Another large aspect of this series is Brody reestablishing a relationship with his own family.  After returning home, Brody is reunited with his wife Jessica (Morena Baccarin), and two children, Chris and Dana (Jackson Pace and Morgan Saylor).  With Brody having been gone and practically assumed dead, Jessica naturally had to deal with a lot, which does cause strife as Brody learns that his best friend and superior officer, U.S. Marine Captain Mike Faber (Diego Klattenhoff), has become quite close with Jessica and the kids.  On the CIA side, we also learn a lot about Saul’s character, beyond just his relationship to Carrie, as his role in this twisty plot ends up feeling just as significant.  Really though, the focus of this story is how all of these various characters and aspects contribute to whether or not Carrie is on the right track and if Brody is on the level.

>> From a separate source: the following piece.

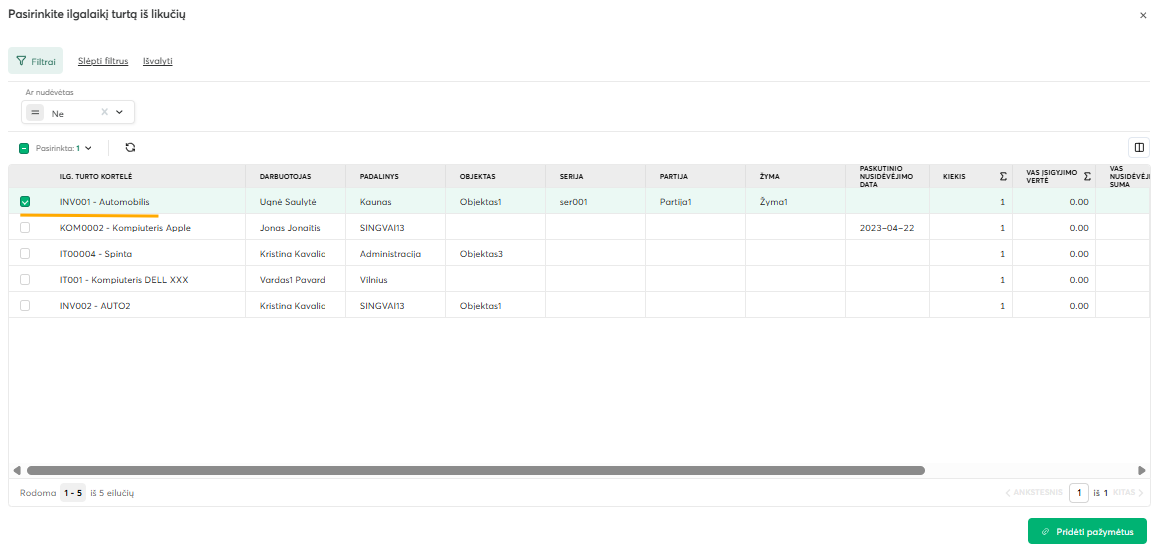
Task: Click the Filtrai funnel filter button
Action: pos(35,61)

This Blu-ray set includes all 12 episodes of the first season, including the 84-minute long season finale:

1.       “Pilot”
2.       “Grace”
3.       “Clean Skin”
4.       “Semper I”
5.       “Blind Spot”
6.       “The Good Soldier”
7.       “The Weekend”
8.       “Achilles Heel”
9.       “Crossfire”
10.   “Representative Brody”
11.   “The Vest”
12.   “Marine One”

Homeland is based on an Israel series, Prisoners of War, and was developed for American television by Howard Gordan and Alex Gansa, both of whom were previously involved with 2424 is a fitting show to bring up, because Homeland feels like 24’s more reserved and methodical older brother, despite being able to go to larger extremes, given that the series is on Showtime as opposed to Fox.  Both shows do have their moments of characters screaming at each other about where the terrorists are and what not, but Homeland is also very willing to play a lot of things very close to the chest, which makes these characters and their choices all the more compelling.  As opposed to an action/drama, Homeland is very much an old school 70s espionage thriller that happens to be set in modern times.

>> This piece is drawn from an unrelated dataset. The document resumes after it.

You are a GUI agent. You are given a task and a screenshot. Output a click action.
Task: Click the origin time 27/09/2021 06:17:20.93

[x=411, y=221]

Among the great things that the series has to offer, Claire Danes and Damian Lewis are clear standouts.  Both actors do a tremendous job of keeping the audience hooked on their characters.  Danes is fantastic as the CIA operative who becomes way too attached to the subject she is watching over, putting her career into jeopardy in the process.  The way in which Danes is able to communicate how good she is at her job, as well as how important it is for her to be going about things the way she does, regardless of how against protocol her actions may be, makes her side of the story incredibly compelling to watch.  I love the way she is able to bring qualities like intelligence, sassiness, stubbornness, and a manic nature to this character and make it work so effectively.  And without further giving anything away, the way Danes utilizes her eyes, which I consider a defining feature of hers, in very specific scenes is incredible.  She is easily my new favorite female character currently on television.

At the same time, Damian Lewis is just as remarkable as Brody, who we see so many different sides of, as we learn about what he has gone through and how he is dealing with the issues involved in being back in America with his family and people that care about him.  The way he is able to achieve so much, while also holding back plenty in his interactions with others is pretty amazing.  The fact that much of his performance hinges on how suspicious we are supposed to be of this guy makes the show incredibly compelling as well.  Later on in the season especially, having a clearer beat on Brody’s character, it was continually impressive to see how Lewis, as an actor, was able to dig deeper and deeper into what makes this character tick.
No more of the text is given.